Set problem A >>
Decide whether each statement below agrees with the rainy day photography post that follows. Answer yes or no for each, and quote the words of the post that decide it.
(i) The writer spent Saturday making pictures.
(ii) The writer says every photo outing is successful.
(iii) The writer set a challenge to use the rain as a feature in the pictures.
Set problem B >> Output the stretch of the rainy day photography post from "Monday, March 25, 2013" through "in the pictures.", copied word for word.

Monday, March 25, 2013

Rainy Day Impression



Rainy Day Impression of JT’s Grommet Park, 2013
(Click on image to see larger.)



I blew Saturday off, so far as making pictures was concerned. The day started ugly and cold. The sky was gray and featureless. Overcast skies can be good for providing even light. But I imagined that most anything I’d photograph would look dull and flat.

Sunday was predicted to started similarly cloudy and then have rain after noon. I don’t usually rush out to photograph when it’s raining, especially when it’s as cold as it’s been lately. But I was determined to make up for the time I’d wasted not making pictures on Saturday. I even challenged myself to see how I could use the rain as a feature in the pictures.

I should mention here that not every photo outing is successful. Sometimes you come home with a bunch of pictures you like, something just a few and sometimes with none at all. That doesn’t bother me. I’m not in a race to finish first or with the most pictures.

I mention all this because it’s the fun of being out making pictures that is the joy of this pursuit. It’s aiming for, and sometimes getting into your “zone” that’s so satisfying. Even if you come home with a bunch of dud images there’s a chance you had a passable time creating them.

Extracted information >>
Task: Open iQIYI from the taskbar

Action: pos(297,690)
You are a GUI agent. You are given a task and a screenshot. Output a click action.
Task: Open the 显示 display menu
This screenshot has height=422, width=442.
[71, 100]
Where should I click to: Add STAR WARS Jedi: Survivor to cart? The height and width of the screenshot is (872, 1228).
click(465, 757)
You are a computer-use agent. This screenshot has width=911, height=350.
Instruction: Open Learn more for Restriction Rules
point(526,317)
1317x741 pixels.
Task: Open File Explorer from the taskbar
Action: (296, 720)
* * *
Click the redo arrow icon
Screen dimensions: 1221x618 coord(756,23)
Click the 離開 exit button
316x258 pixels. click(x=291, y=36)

Full answer A >>
(i) No: "I blew Saturday off, so far as making pictures was concerned."
(ii) No: "I should mention here that not every photo outing is successful."
(iii) Yes: "I even challenged myself to see how I could use the rain as a feature in the pictures."

Full answer B >>
Monday, March 25, 2013

Rainy Day Impression



Rainy Day Impression of JT’s Grommet Park, 2013
(Click on image to see larger.)



I blew Saturday off, so far as making pictures was concerned. The day started ugly and cold. The sky was gray and featureless. Overcast skies can be good for providing even light. But I imagined that most anything I’d photograph would look dull and flat.

Sunday was predicted to started similarly cloudy and then have rain after noon. I don’t usually rush out to photograph when it’s raining, especially when it’s as cold as it’s been lately. But I was determined to make up for the time I’d wasted not making pictures on Saturday. I even challenged myself to see how I could use the rain as a feature in the pictures.